══ Given records ══
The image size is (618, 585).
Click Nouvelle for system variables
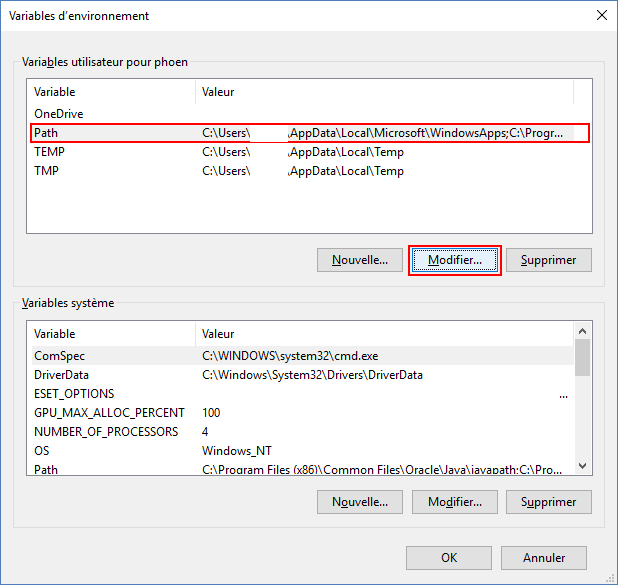coord(360,502)
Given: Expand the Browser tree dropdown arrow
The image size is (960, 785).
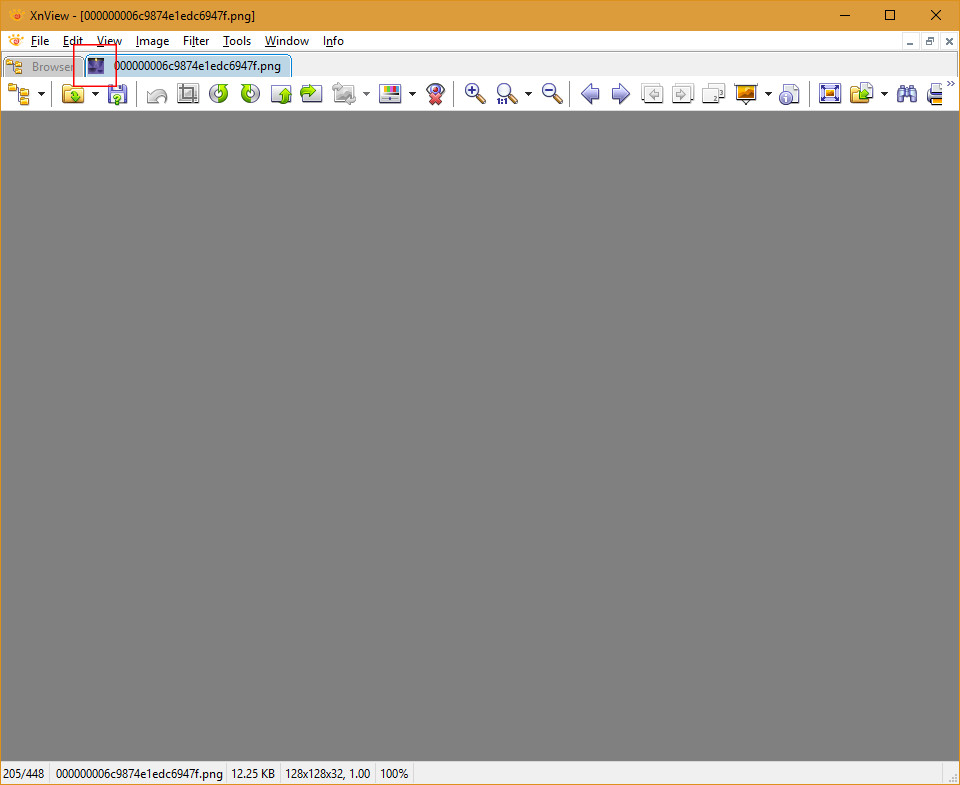Looking at the screenshot, I should [41, 94].
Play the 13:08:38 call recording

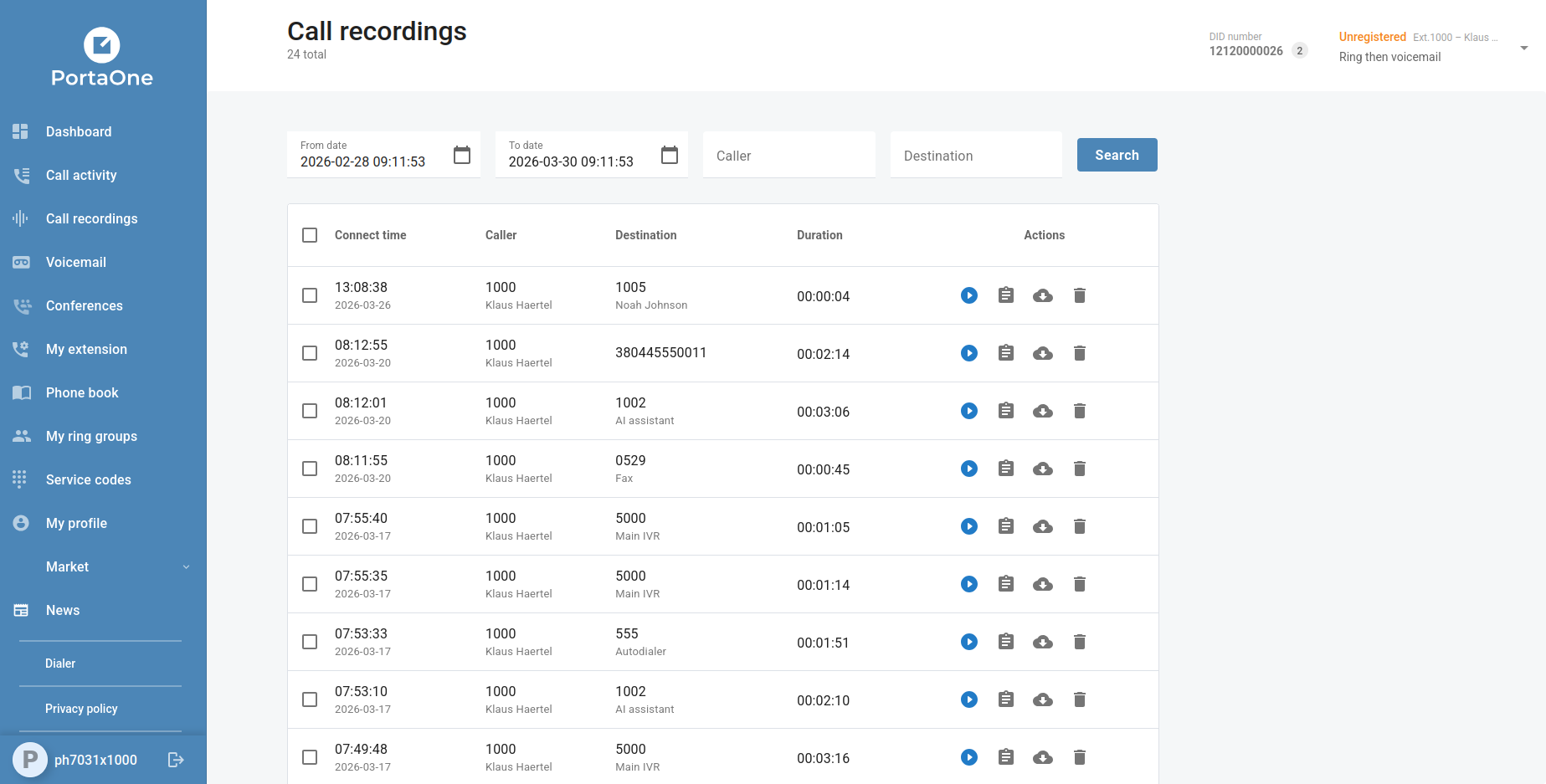coord(968,295)
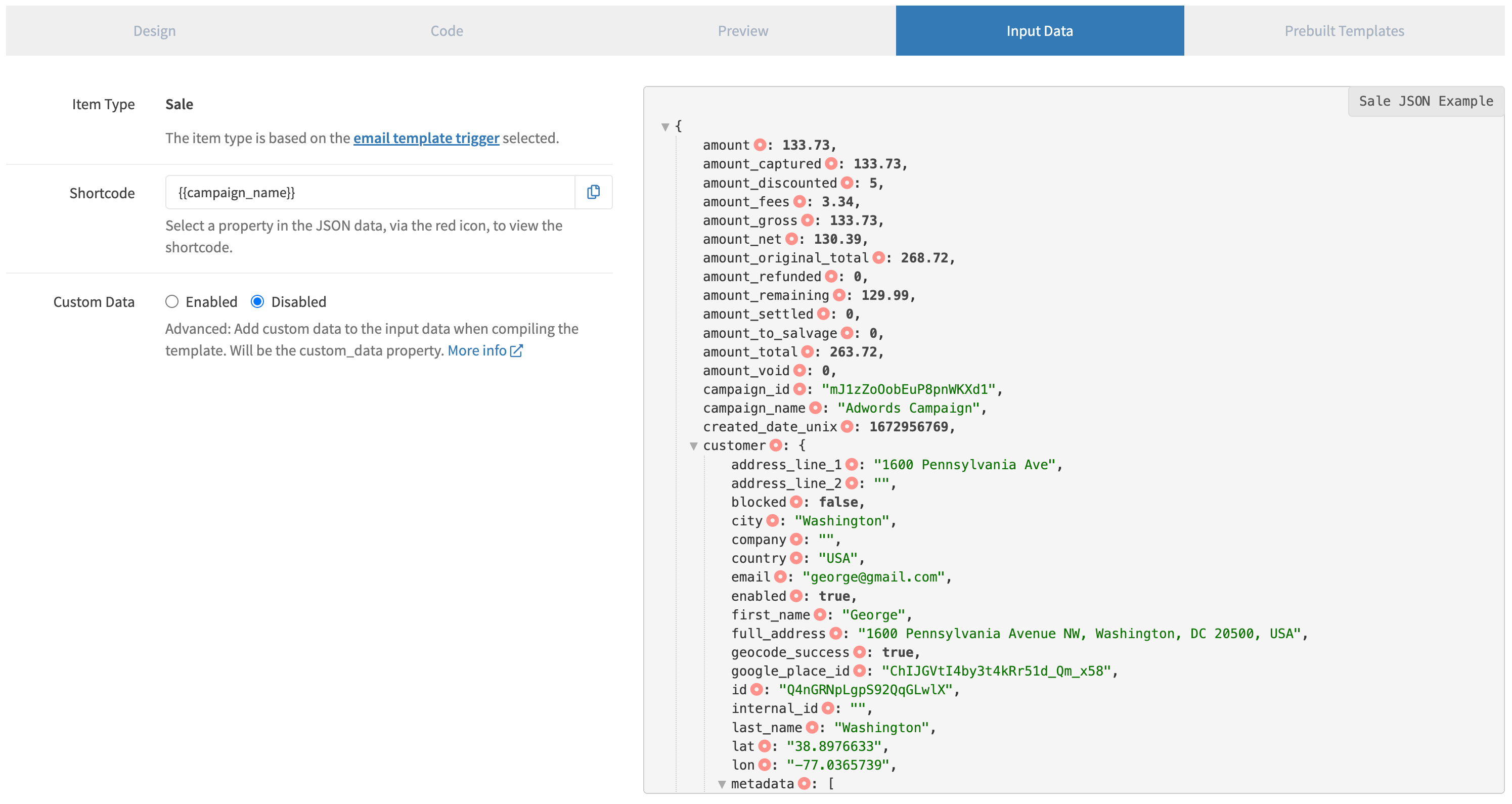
═══
Task: Give the data above again in full and unchanged, skipping the pictures.

Output of the task:
The image size is (618, 585).
Click Nouvelle for system variables
coord(360,502)
Given: Expand the Browser tree dropdown arrow
The image size is (960, 785).
Looking at the screenshot, I should [41, 94].
Play the 13:08:38 call recording

coord(968,295)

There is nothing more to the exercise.